Growing up in an Iranian household, you become a pro in setting up your haft-seen table. It’s such a huge part of the culture that parents start teaching their children it right along with their A-B-C’s. Haft-seen means “seven S’s” and refers to a traditional table setting that includes seven items that all start with the letter S. Each represents an important symbol of life and a message of spring.
- Sabzeh (wheat sprout) is a symbol of rebirth.
- Sib (apple) represents beauty and health.
- Sir (garlic) is a symbol of medicine.
- Serke (vinegar) represents age and patience.
- Somagh (an ancient spice) is the color of sunrise.
- Senjed (dried fruit) and samano (an ancient pudding) bring love and affluence to the table.
Persians spend the last couple weeks of the year decorating their haft-seens with much care, attention, and love. The details have to be simply perfect otherwise it won’t be complete. In order to make the setting more beautiful and poetic, they add a mirror, hyacinth flowers, a bowl of goldfish, and a book of poetry by Hafiz, a Sufi poet. It’s like having a glimpse of spring in your house.
And now the best part, the food! Sabzi polo Mahi is traditionally served on the night before the New Year. It’s a dish of rice cooked with fresh herbs and served with smoked and fried fresh fish. Koukou Sabzi, a vegetable patty, is a mixture of fresh herbs mixed with eggs, turmeric, salt and pepper cooked to perfection. Iranians take pride in preparing this dish every year. This is the time for all family members to come together, eat, laugh and enjoy a piece of delicious culture.
The Norooz celebration lasts 13 days.

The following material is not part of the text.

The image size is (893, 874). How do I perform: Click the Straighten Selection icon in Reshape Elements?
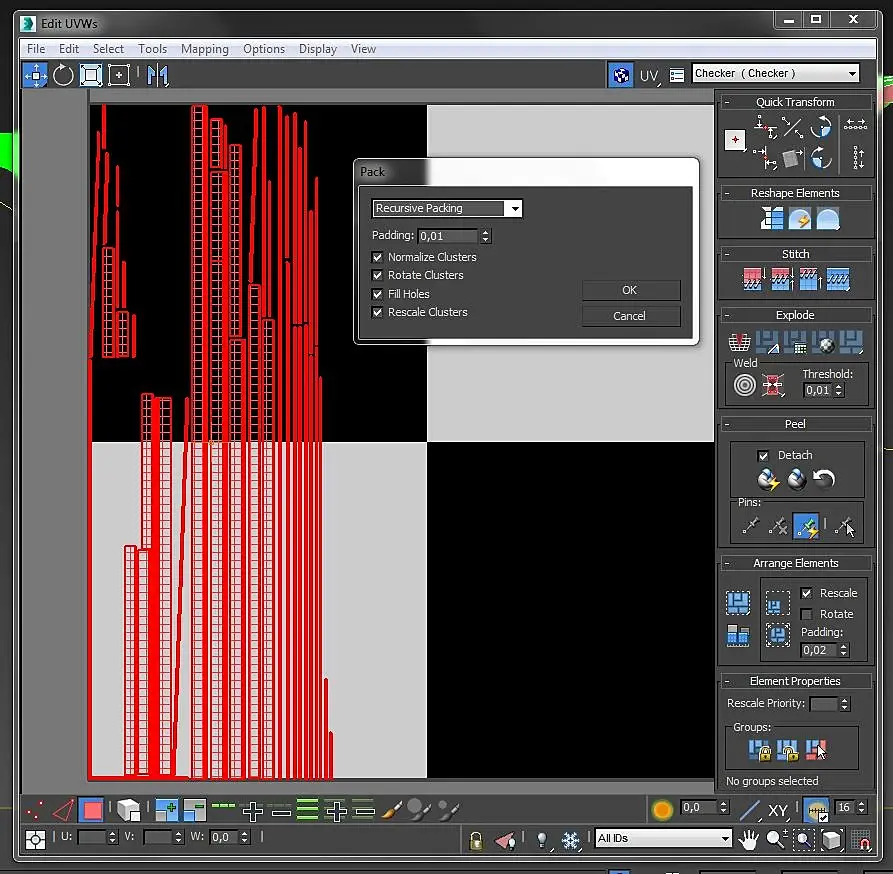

The 13th day is called Sizdah Bedar, which means to get rid of the number 13. Iranians believe that this day will bring bad luck and in order to avoid it, they go out to picnic, eat Ash Reshteh and skewered kebobs. They take the Sabzeh from their haft-seen and throw it into running water, a gesture that shows life goes on with its good and bad.
The Persian New Year is a symbol of love, peace, and new beginnings — a message that every Iranian tries to remember and carry out throughout the year.
So from one Persian to all, Norooz -e-tan moubarak! (Happy New Year!)